# Western Flyer Qs



## Cranky Chain Cycles (Dec 11, 2017)

This beauty that's on sale has me asking Qs. Before I go out and talk to the seller I'd like your thoughts on a few things:

What would you offer? 

Would you go with an oxy bath or paint it?

Seller says its a Western Flyer Atomic Hawk. I can't find any info on it. I'd like to see some original pics. 
This would be my first real restoration so I'd like your input before my wife kills me for putting more junk in the garage. Everything is original other than the pedals, chain and wheels.


----------



## rhenning (Dec 11, 2017)

The only thing I can tell you it was built for Western Auto by the Murray of Ohio bicycle company.  Worth is what you are willing to pay. Early to mid 1960s bike.  It could be a nice rider but I would not pay a lot.  Could easily become a money pit.  Roger


----------



## Cranky Chain Cycles (Dec 11, 2017)

rhenning said:


> The only thing I can tell you it was built for Western Auto by the Murray of Ohio bicycle company.  Worth is what you are willing to pay. Early to mid 1960s bike.  It could be a nice rider but I would not pay a lot.  Could easily become a money pit.  Roger




The last sentence is what I'm afraid of. My big problem is I like it, but don't love it.


----------



## partsguy (Dec 11, 2017)

That headlight is worth as much as the whole bike!


----------



## 2jakes (Dec 11, 2017)

twinflight said:


> The last sentence is what I'm afraid of. My big problem is I like it, but don't love it.

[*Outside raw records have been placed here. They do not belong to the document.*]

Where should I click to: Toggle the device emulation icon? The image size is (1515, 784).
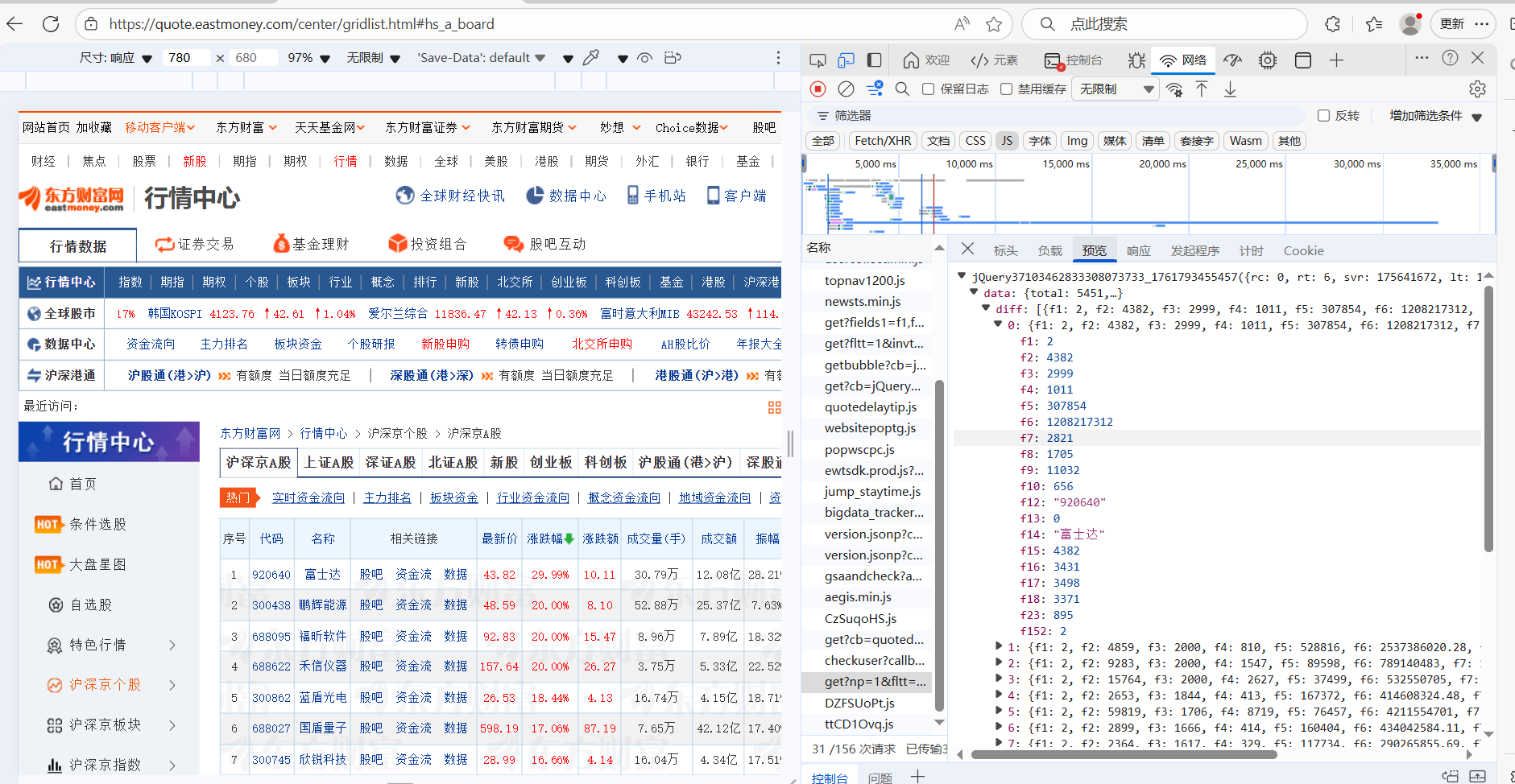pyautogui.click(x=846, y=60)
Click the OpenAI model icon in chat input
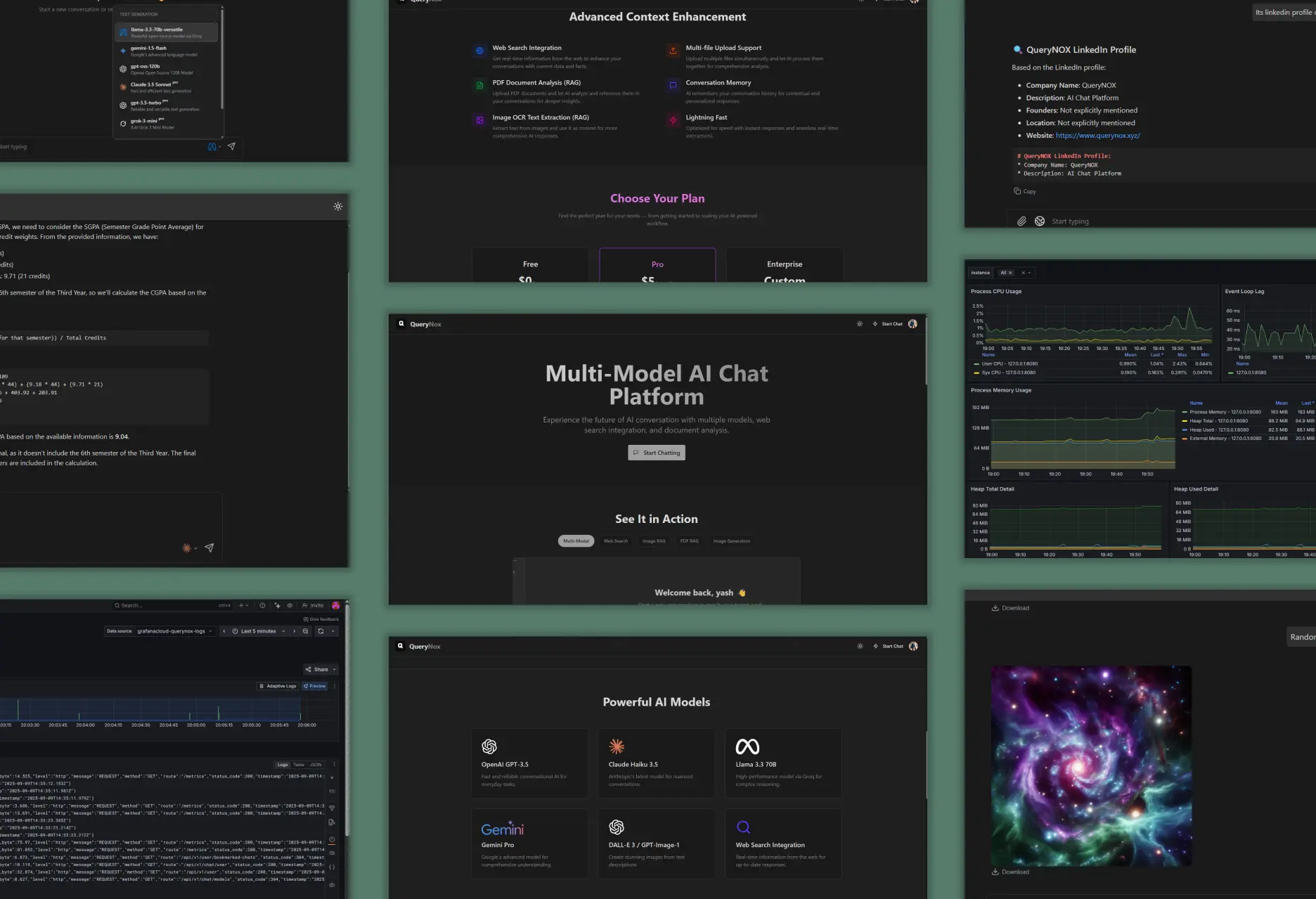This screenshot has width=1316, height=899. 1040,221
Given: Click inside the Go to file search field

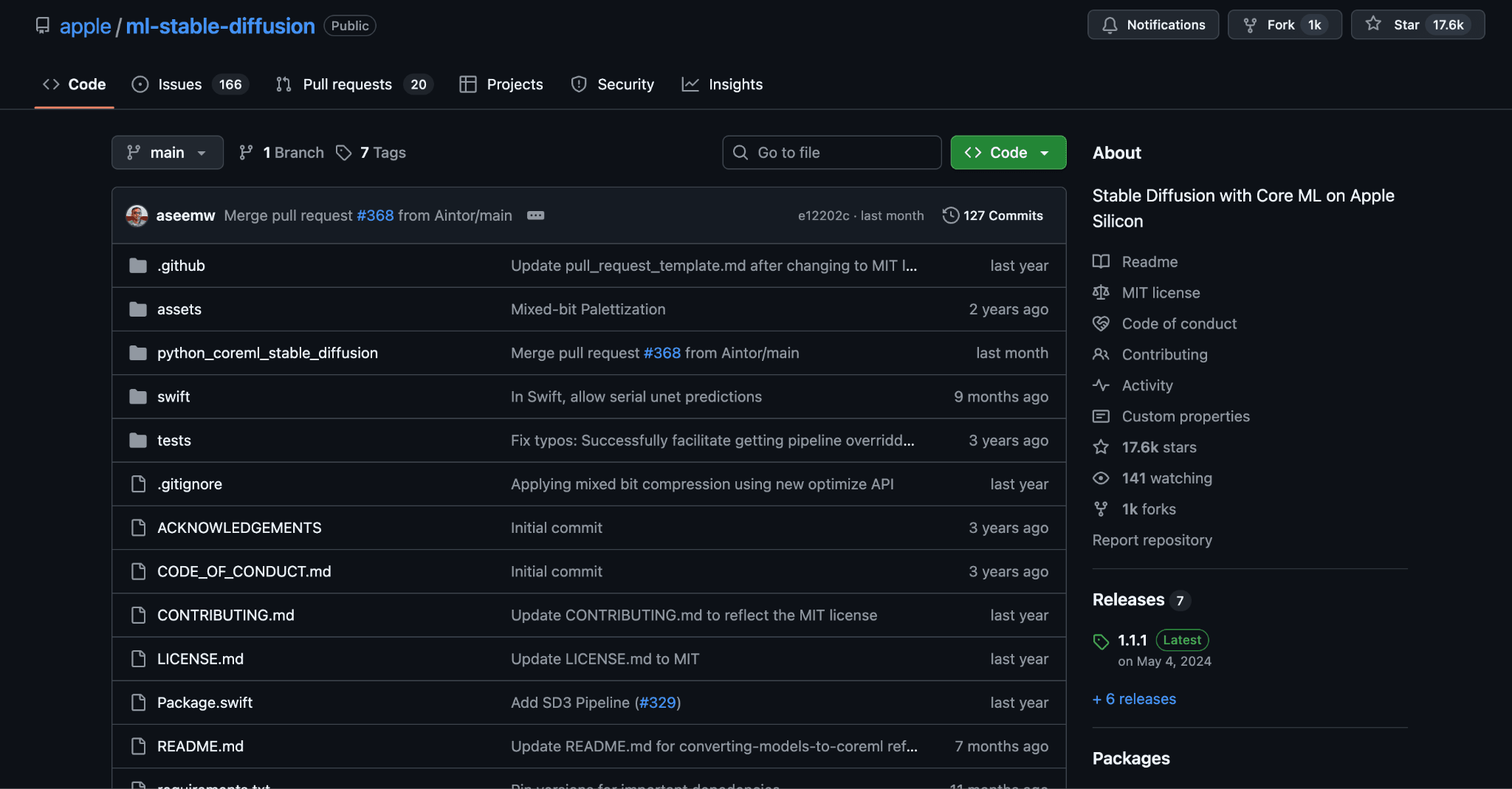Looking at the screenshot, I should 831,152.
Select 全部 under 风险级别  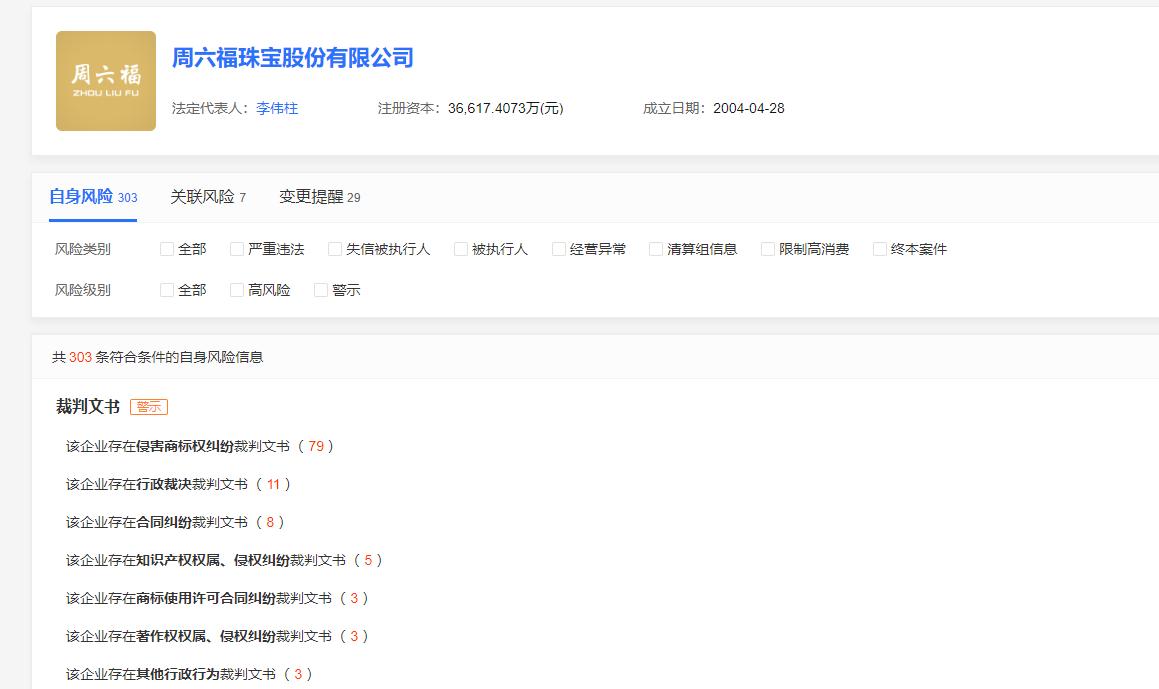pyautogui.click(x=165, y=290)
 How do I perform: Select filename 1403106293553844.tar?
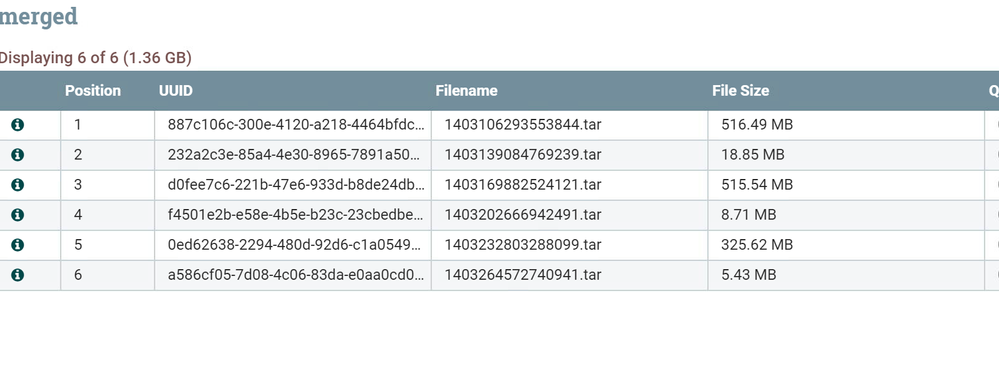coord(523,125)
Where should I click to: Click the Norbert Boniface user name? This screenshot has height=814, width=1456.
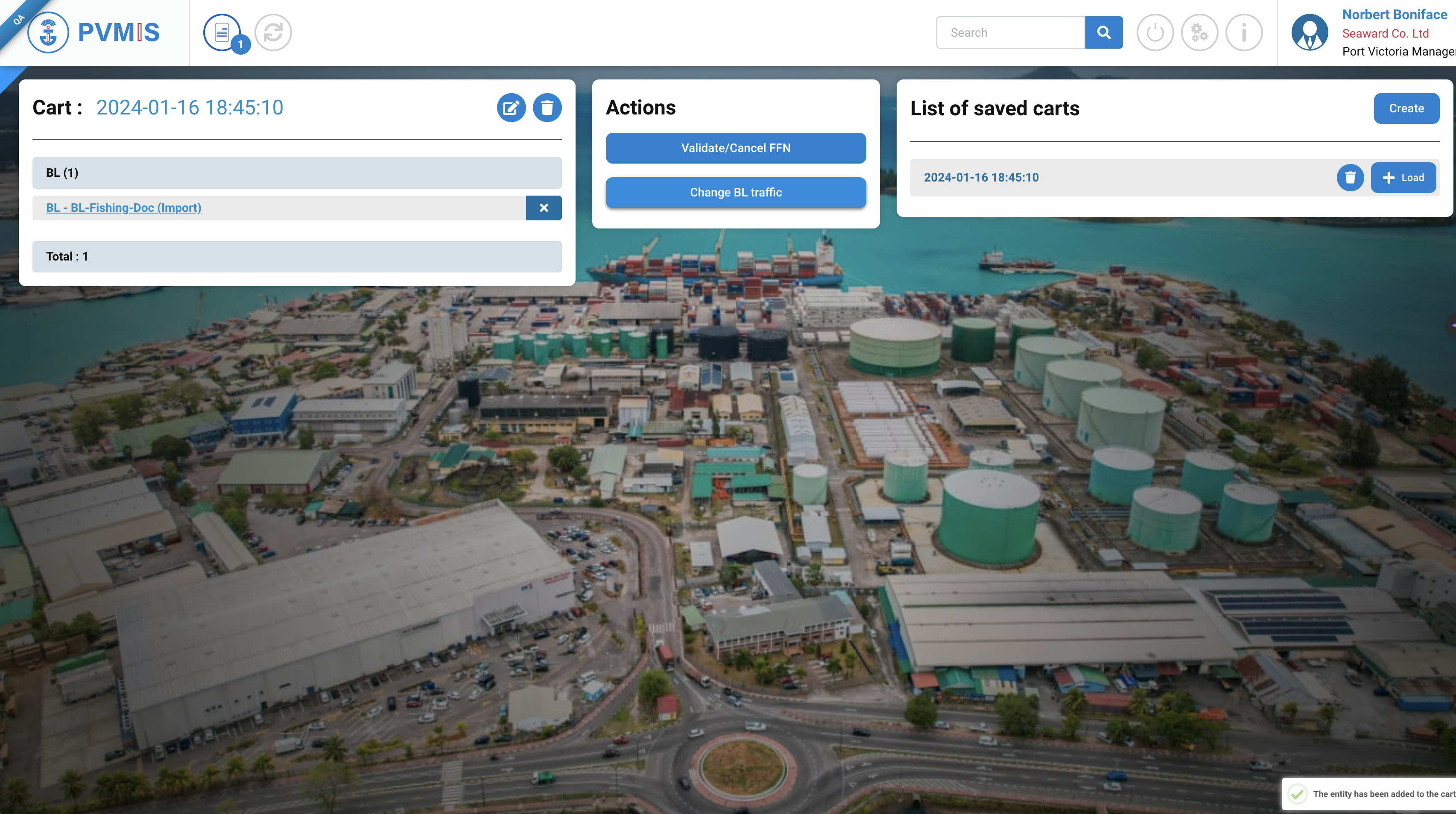tap(1394, 15)
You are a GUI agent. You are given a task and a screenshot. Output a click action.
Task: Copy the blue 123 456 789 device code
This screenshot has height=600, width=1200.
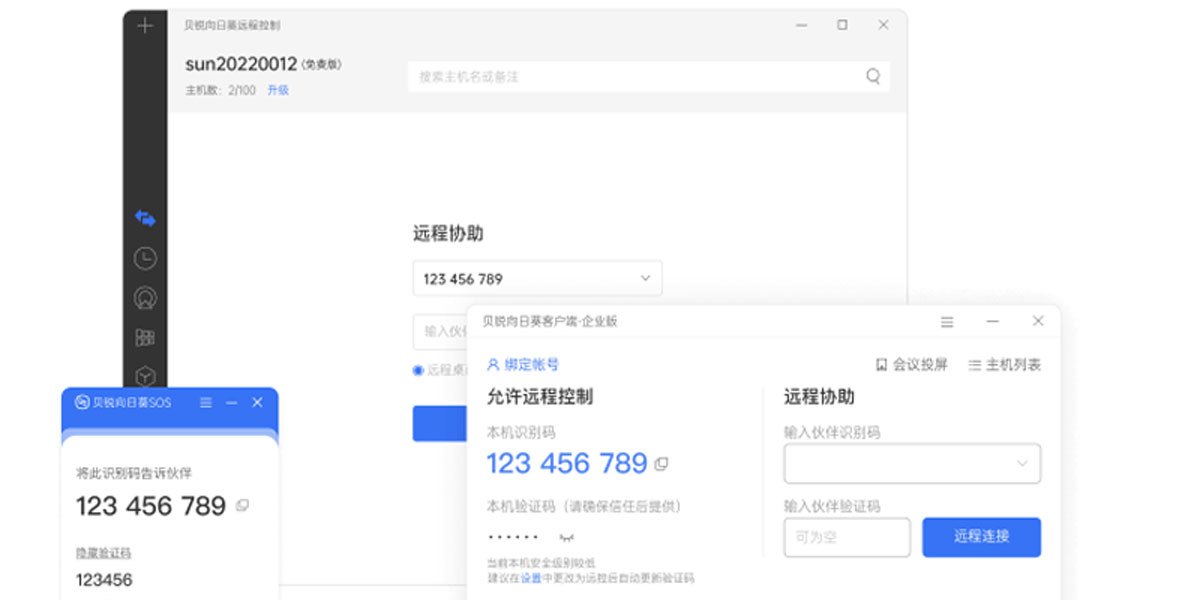pyautogui.click(x=661, y=464)
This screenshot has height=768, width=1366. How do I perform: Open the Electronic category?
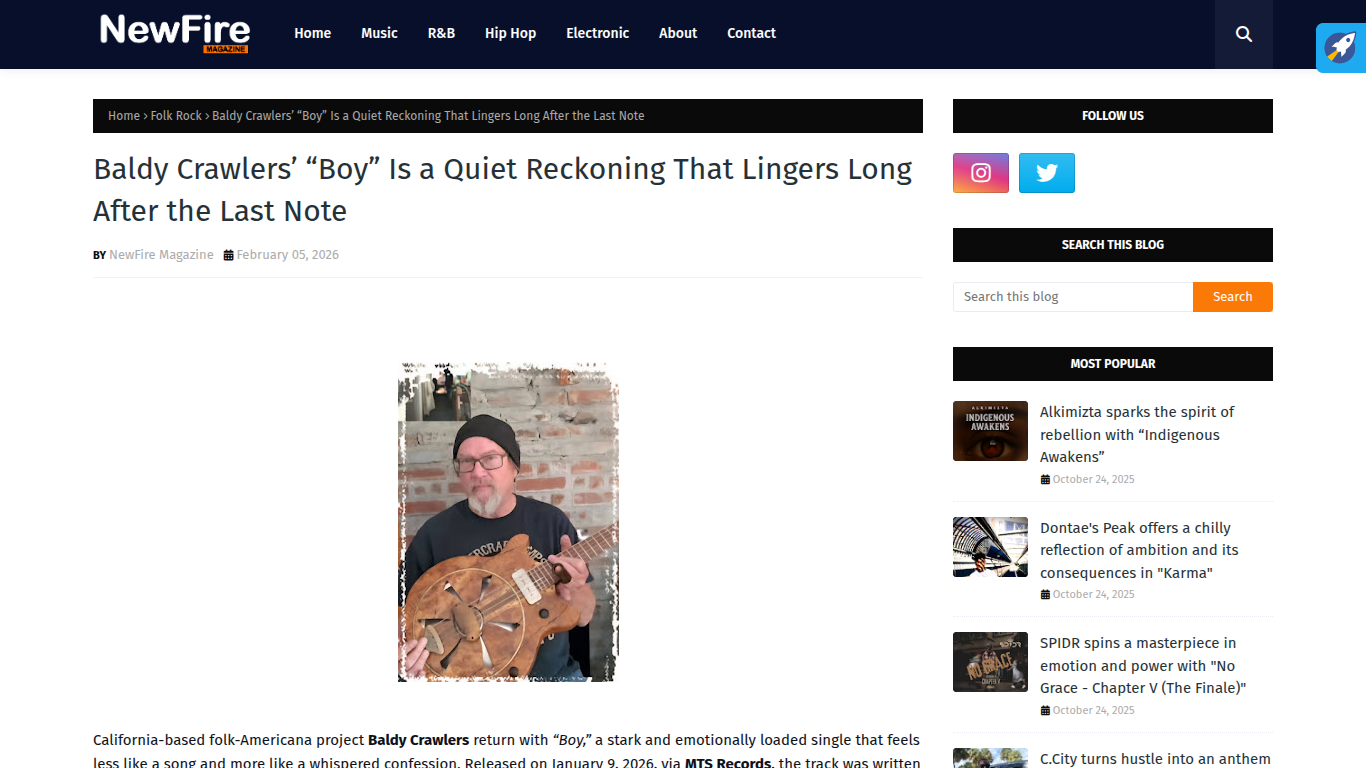[x=598, y=33]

Don’t buy it unless you love it enough to put time and more money into it because it will
 take more $$$ to do a restoration.

I first try to find out as much as possible about the condition of the bike.
 Do you know anyone that can go with you that knows about old bikes and
what to look for, cracks on the frame that cannot be seen right away.

 Are you able to test ride it?
If parts are missing, consider the model as far as finding replacements.
How difficult will it be to find similar parts.

Find out his offer first before you throw out a figure.
If the price is really low, this would be a nice project to learn restoration.
Check around on what others on the forum have done with regards to restoration...
painting, chrome work, fabrication and so on and what it takes to do a good job.

Most of my originals are pretty complete. I just clean, lube and replace the tires
and saddle if need be. I prefer the look of original with faded colors and slight
touch up, but that’s all.

I usually go with a bike that I feel I can’t live without and would trade my wife
 if I could for the bike. I’m kidding...but if you don’t feel strong enough about
it...it’ll just sit there rusting away. Wait for the one that you feel you just gotta have.


----------



## GTs58 (Dec 11, 2017)

First thing that caught my eye was the gap between the tank and top bar(s) by the head tube. Looks like the top bars are bent down about 5" from the head tube.


----------



## kwoodyh (Dec 21, 2017)

GTs58 said:


> First thing that caught my eye was the gap between the tank and top bar(s) by the head tube. Looks like the top bars are bent down about 5" from the head tube.




Yep looks like some frame damage I have a similar style frame but it's badged (sticker) as a Ross.


Sent from my iPhone using Tapatalk


----------



## Cranky Chain Cycles (Feb 5, 2018)

What kind of acid bath would you use, oxalic or evaporust?


Sent from my iPad using Tapatalk


----------